** WHAT YOU SHOULD DO **
Output exactly the lines below, starting with the line that has "Open viewer avatars" and going on through the line that has "Expand the ЕСЛИ", both included, and no other lines.

** DATA EXCERPTS **
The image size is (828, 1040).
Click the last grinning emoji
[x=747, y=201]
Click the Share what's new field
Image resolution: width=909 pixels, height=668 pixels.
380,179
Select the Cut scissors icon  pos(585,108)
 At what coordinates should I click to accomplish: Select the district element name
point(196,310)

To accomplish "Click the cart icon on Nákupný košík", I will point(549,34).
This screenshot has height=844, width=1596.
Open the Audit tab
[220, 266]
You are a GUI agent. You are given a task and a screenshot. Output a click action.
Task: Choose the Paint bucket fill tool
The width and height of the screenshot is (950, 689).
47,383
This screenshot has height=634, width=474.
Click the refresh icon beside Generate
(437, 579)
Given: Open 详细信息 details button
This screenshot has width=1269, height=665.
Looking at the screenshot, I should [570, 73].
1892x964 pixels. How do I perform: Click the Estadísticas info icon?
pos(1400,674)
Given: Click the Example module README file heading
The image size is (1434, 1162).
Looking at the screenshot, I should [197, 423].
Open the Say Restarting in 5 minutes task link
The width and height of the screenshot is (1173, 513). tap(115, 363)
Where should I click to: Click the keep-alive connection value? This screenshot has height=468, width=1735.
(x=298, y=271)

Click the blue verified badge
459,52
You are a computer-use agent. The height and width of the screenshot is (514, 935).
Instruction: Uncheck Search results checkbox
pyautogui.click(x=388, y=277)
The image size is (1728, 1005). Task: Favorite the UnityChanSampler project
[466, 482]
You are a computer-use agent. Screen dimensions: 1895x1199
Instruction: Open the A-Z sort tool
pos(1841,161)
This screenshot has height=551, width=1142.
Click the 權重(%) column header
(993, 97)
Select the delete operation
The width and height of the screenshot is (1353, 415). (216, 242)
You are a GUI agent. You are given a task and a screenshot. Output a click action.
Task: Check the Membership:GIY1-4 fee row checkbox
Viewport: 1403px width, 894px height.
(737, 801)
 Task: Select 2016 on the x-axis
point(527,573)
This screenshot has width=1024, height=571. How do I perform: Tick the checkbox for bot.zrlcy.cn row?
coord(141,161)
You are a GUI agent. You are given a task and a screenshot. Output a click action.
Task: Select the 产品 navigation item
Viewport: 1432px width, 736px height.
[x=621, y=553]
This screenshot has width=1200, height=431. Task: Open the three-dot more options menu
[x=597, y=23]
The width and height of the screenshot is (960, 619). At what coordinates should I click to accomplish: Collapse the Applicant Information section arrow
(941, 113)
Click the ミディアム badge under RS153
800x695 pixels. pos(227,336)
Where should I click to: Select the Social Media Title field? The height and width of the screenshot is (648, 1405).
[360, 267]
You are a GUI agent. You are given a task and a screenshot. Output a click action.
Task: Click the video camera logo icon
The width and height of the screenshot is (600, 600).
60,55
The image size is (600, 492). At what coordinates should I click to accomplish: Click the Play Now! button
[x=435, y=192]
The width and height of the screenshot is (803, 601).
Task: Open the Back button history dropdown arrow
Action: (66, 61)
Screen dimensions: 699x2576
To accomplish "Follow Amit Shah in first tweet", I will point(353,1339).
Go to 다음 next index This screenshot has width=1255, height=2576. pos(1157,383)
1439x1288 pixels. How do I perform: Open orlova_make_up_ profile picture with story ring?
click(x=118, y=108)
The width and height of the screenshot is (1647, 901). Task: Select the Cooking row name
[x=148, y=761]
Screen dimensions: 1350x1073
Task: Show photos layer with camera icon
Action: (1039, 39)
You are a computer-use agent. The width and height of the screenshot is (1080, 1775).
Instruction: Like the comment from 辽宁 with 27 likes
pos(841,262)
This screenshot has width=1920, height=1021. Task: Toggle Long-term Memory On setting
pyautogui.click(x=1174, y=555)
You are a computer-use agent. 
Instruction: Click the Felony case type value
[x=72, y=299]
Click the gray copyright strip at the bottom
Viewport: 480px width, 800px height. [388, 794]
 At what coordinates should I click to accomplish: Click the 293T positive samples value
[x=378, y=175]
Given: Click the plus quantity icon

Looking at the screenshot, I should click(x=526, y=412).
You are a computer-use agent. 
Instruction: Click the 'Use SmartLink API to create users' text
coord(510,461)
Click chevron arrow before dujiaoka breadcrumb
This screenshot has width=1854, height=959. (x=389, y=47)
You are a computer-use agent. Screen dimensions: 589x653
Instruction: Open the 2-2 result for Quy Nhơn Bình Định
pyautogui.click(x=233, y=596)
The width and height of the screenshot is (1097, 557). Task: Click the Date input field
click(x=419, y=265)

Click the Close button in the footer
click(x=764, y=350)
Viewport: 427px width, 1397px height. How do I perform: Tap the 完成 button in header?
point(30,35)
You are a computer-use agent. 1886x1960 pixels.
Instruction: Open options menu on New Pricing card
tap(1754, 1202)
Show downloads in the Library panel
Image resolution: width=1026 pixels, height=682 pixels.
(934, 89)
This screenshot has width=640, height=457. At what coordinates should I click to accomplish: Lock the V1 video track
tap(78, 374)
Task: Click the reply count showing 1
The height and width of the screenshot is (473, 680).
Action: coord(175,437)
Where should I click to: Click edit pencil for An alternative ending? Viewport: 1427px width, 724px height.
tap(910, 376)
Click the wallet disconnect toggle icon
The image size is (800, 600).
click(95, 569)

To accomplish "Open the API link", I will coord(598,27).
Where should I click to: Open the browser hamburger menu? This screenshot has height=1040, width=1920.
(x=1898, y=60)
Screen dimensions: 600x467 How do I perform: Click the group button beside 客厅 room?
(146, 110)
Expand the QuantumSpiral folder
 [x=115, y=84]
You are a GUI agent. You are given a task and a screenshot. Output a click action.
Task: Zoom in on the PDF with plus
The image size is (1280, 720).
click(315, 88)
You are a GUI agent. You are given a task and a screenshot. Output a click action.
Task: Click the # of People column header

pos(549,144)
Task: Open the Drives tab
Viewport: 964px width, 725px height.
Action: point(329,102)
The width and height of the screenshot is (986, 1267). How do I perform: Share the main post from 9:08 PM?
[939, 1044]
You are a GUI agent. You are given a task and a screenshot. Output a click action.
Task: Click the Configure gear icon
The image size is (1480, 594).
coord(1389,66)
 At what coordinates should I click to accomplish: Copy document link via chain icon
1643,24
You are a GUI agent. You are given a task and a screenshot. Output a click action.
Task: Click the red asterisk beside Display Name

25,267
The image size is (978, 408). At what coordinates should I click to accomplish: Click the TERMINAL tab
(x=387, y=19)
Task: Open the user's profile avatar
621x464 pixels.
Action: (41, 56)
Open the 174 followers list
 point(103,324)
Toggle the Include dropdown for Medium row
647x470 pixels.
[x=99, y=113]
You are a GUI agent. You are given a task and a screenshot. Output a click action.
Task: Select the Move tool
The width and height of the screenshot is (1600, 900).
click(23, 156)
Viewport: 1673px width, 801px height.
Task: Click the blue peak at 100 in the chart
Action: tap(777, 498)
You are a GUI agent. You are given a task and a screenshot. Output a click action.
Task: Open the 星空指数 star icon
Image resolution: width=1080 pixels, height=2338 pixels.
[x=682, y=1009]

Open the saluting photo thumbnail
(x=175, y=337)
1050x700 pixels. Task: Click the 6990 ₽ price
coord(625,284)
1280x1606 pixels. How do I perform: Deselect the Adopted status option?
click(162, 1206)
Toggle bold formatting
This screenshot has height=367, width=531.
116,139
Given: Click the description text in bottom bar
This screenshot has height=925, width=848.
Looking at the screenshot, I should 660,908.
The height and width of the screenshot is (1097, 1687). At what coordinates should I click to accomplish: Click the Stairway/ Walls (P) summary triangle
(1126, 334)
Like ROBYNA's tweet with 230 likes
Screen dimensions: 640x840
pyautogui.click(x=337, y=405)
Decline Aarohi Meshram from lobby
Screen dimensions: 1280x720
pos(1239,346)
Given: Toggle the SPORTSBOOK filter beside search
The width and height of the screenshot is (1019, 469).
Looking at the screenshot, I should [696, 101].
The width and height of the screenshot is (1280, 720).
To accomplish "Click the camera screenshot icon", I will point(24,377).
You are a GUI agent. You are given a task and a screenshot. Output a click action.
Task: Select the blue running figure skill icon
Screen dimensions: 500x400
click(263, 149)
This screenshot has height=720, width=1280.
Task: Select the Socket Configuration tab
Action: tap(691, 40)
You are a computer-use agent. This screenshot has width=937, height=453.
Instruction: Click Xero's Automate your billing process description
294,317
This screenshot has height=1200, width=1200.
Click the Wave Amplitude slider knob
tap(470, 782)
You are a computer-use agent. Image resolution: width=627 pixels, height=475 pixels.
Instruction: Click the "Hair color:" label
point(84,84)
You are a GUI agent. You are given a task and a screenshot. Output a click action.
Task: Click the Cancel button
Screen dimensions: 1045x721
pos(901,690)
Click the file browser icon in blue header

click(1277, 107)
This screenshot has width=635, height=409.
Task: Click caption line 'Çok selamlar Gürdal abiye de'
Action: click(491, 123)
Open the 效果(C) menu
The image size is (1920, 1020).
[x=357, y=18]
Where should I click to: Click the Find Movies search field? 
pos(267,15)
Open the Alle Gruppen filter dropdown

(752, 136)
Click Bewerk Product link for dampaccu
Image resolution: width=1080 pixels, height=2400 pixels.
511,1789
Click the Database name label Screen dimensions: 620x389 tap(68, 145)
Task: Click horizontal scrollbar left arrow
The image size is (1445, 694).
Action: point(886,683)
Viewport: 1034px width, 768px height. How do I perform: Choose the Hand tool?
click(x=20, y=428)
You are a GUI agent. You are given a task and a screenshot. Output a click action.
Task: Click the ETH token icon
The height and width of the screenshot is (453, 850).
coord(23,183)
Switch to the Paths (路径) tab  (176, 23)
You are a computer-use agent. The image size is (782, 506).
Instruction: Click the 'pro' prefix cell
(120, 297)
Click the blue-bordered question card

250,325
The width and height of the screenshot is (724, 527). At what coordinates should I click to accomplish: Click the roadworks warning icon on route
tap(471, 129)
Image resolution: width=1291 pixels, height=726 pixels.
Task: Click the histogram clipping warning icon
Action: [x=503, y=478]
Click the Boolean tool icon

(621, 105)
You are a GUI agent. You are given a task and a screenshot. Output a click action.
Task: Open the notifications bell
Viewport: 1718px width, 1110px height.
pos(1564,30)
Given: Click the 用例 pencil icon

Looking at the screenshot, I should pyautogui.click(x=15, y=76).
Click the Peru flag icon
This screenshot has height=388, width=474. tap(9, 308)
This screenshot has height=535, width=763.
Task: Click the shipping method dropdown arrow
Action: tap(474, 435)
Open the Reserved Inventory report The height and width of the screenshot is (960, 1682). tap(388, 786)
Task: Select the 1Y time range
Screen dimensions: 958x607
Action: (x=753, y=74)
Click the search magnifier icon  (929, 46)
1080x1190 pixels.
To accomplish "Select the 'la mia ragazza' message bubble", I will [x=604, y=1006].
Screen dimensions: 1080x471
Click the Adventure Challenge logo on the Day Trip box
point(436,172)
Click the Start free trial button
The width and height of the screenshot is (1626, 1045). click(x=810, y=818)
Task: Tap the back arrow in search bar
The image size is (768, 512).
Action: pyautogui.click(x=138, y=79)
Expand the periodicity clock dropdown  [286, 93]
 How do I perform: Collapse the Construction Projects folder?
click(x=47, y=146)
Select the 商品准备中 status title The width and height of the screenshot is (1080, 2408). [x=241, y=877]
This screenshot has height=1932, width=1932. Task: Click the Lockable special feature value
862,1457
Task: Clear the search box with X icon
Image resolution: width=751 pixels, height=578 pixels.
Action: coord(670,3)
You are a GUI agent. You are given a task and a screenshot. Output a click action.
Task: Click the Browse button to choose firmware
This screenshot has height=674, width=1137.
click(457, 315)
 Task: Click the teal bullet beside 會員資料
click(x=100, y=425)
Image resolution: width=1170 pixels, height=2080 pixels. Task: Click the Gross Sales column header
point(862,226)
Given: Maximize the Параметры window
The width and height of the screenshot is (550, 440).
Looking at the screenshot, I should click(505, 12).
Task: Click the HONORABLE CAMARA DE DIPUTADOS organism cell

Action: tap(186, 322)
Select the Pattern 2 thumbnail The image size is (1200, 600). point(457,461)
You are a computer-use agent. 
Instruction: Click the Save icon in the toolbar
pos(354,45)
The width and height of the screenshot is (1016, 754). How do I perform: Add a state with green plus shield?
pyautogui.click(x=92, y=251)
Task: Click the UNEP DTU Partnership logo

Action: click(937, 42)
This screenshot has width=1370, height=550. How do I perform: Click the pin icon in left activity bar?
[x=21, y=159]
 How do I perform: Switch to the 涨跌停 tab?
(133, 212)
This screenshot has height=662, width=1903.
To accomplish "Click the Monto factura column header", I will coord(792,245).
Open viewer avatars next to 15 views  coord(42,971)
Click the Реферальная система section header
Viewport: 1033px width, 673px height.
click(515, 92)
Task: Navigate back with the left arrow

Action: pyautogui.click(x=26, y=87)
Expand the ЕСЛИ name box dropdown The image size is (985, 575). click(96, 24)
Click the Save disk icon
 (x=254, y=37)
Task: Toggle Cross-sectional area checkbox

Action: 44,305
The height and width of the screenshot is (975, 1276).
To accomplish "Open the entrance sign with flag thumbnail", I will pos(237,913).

** RESULT FOR THIS EXERCISE **
Open viewer avatars next to 15 views  coord(42,971)
Click the Реферальная система section header
Viewport: 1033px width, 673px height.
click(515, 92)
Task: Navigate back with the left arrow

Action: pyautogui.click(x=26, y=87)
Expand the ЕСЛИ name box dropdown The image size is (985, 575). click(96, 24)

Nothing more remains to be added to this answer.